I haven't read Freedom Evolves, but my guess is that Dennett was actually
making an argument that it's possible to simulate, in a deterministic
universe, entities which have "free will", or at least which believe they do.
I doubt he really makes an argument based on confusing two different meanings
of the word "unavoidable".

Though I'm happy to be proven wrong if anyone can post some actual quotes from
the book.

------
jey
I haven't read Freedom Evolves, but I intend to.

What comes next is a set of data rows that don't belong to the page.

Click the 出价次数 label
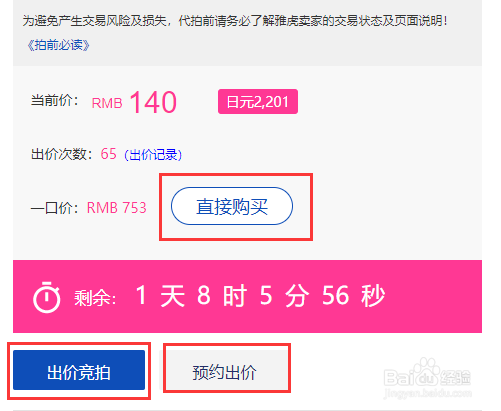62,154
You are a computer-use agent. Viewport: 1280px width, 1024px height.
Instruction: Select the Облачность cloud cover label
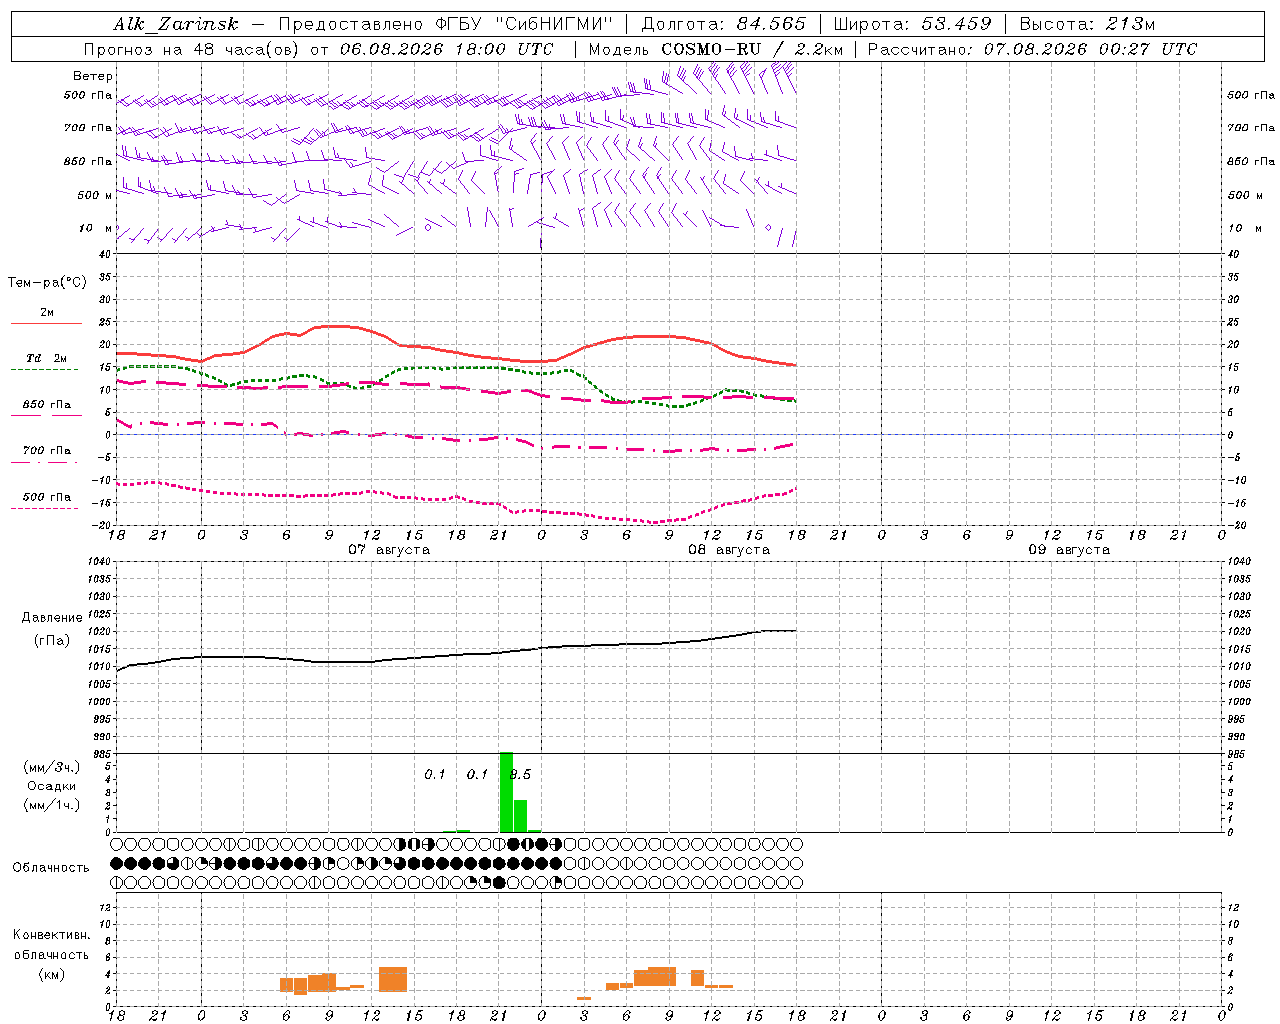(x=51, y=867)
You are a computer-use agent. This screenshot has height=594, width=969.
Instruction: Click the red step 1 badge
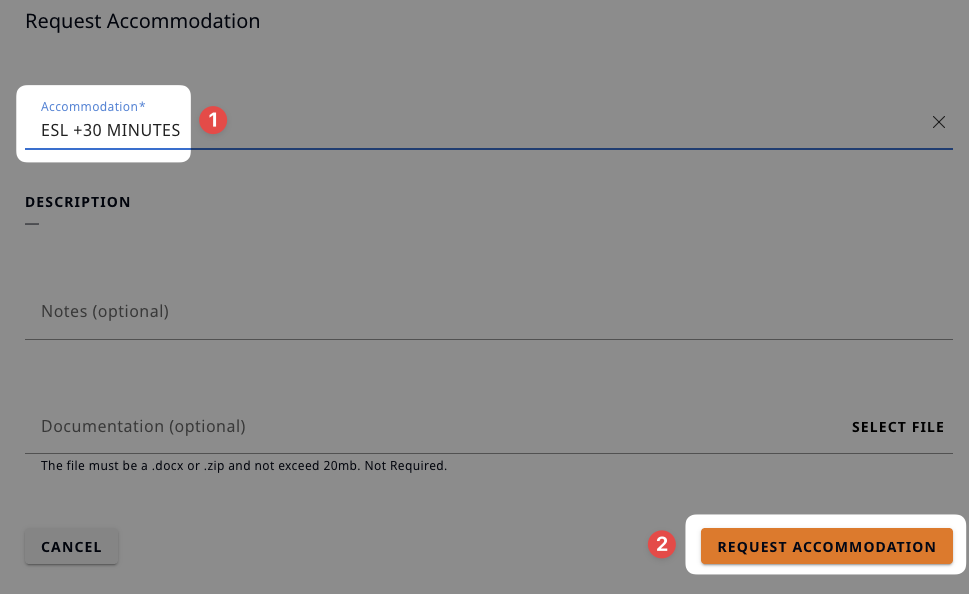213,119
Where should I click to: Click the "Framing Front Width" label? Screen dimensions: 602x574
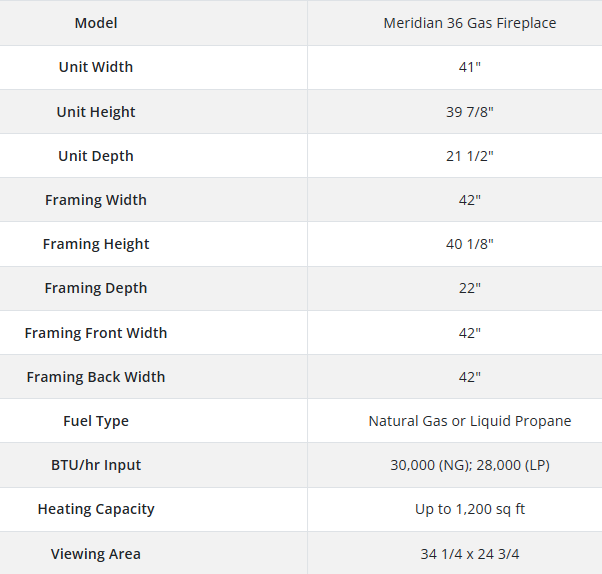96,333
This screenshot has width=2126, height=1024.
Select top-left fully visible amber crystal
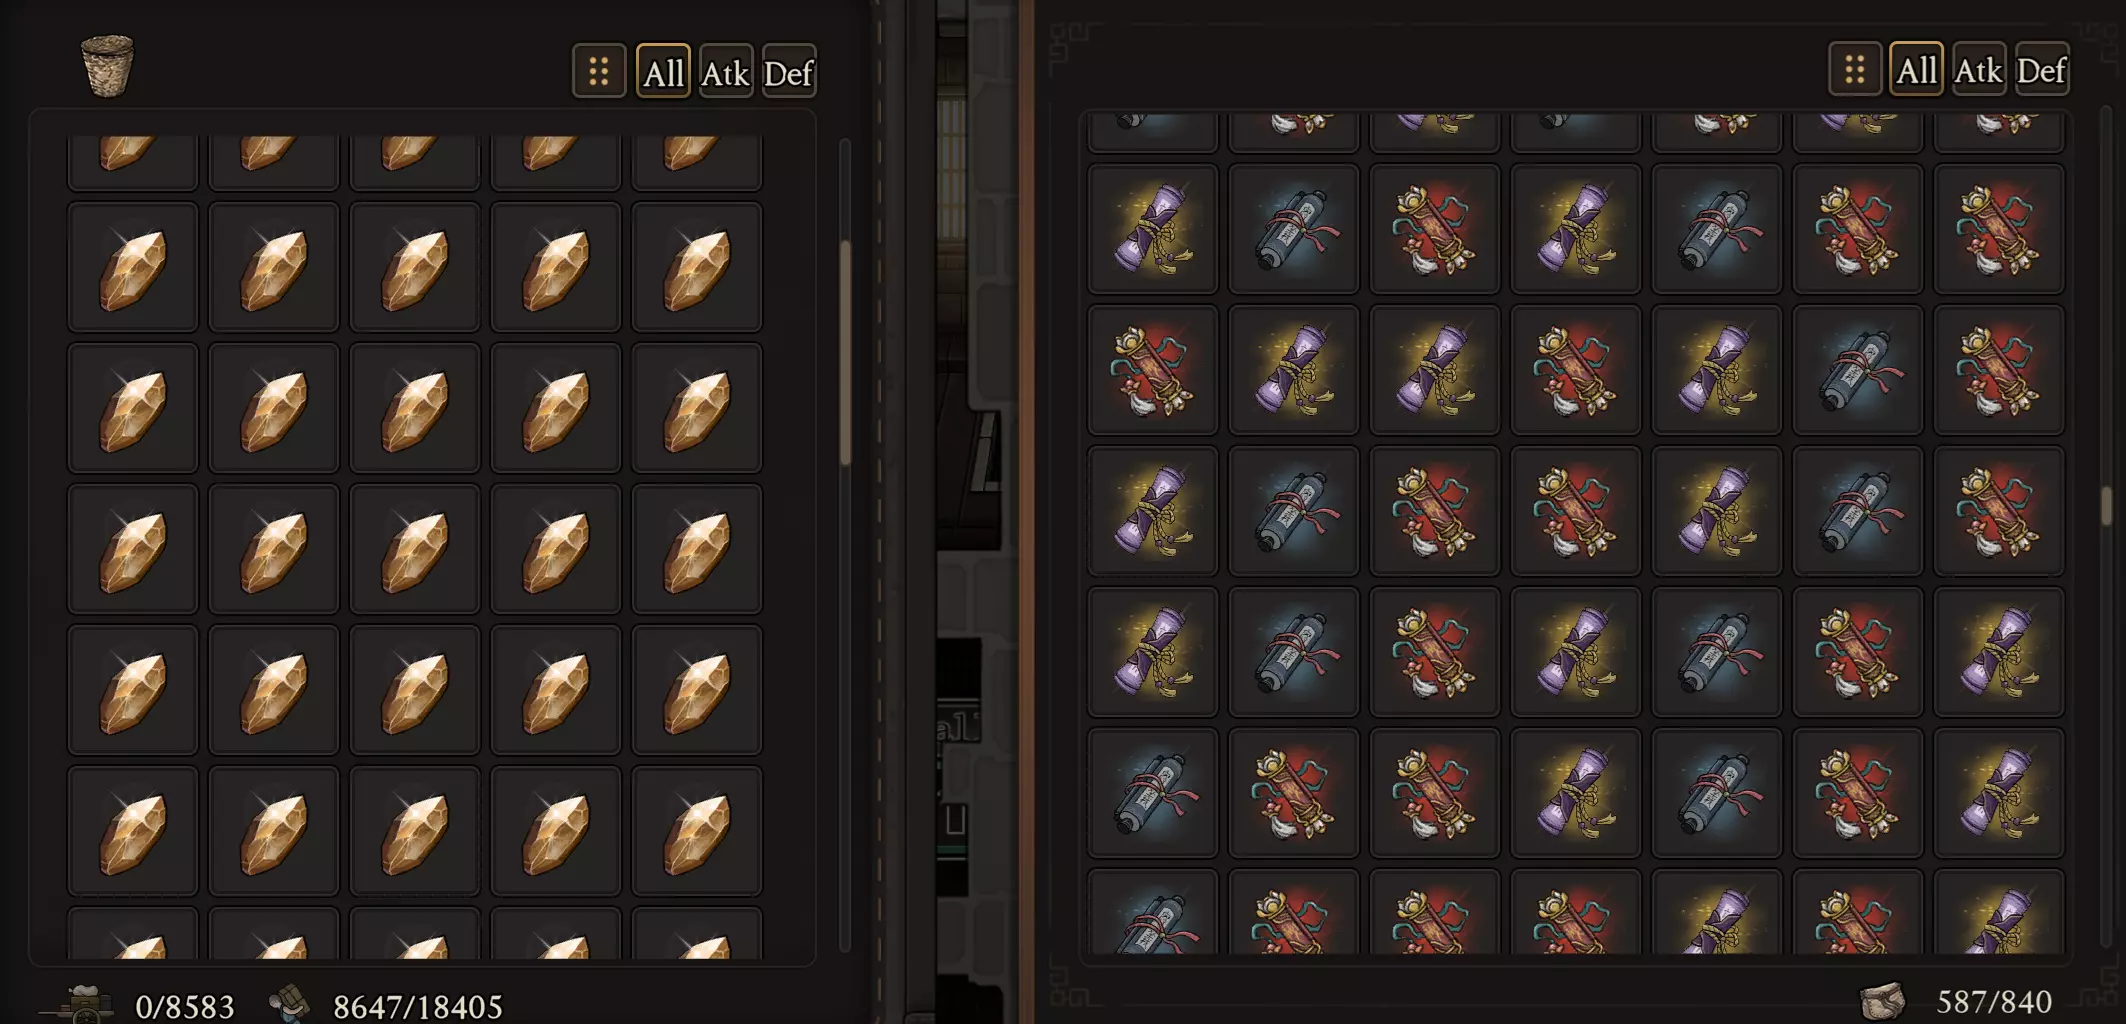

Judging by the list of points
that Aaron provides and Dennett's other books, I bet Dennett's actual point
was to say: 'Look, this is _plausible_ , and you can't dismiss it out of hand.
Yes, obviously the data still needs to come in to determine whether this is
the _actual_ truth, but you shouldn't consider it a foregone conclusion that
this isn't a valid option.'

Here's some "primary source" Dennett material in contrast to Aaron's angry
"tertiary source" rant: <http://news.ycombinator.com/item?id=101017>
<http://news.ycombinator.com/item?id=101024>
<http://news.ycombinator.com/item?id=101023>
<http://news.ycombinator.com/item?id=66917>

------
DaniFong
Hark! Philosophy doesn't have the same standards of argument as 20th century
mathematics! Sound the alarm!

------
WilliamLP
I like Dennett a lot precisely because he's badly behaved and disrespectful of
other philosophers.

Free Will is a completely meaningless concept. I don't know what it means in
the real world, or how I could test for it, or what would be different if it
did or didn't exist, and neither does anyone else. I don't know why people
spend so much energy squabbling about it.

At least consciousness (which Dennett might but in the same category...
something that affects _precisely_ nothing) is something I can experience.

------
curi
He quotes a person whose like or dislike of Dennet is _not based on how good
Dennet's ideas are_ and instead are based on personal character:

"I used to be a rabid Dennettite [until] I started reading more widely in the
subject, and found that Dennett had been pretty (no, make that very) badly
behaved [...] And that's when the hate developed."

Aaron goes on to call Dennet "stupid" but fails to actually seriously discuss
any on-topic ideas.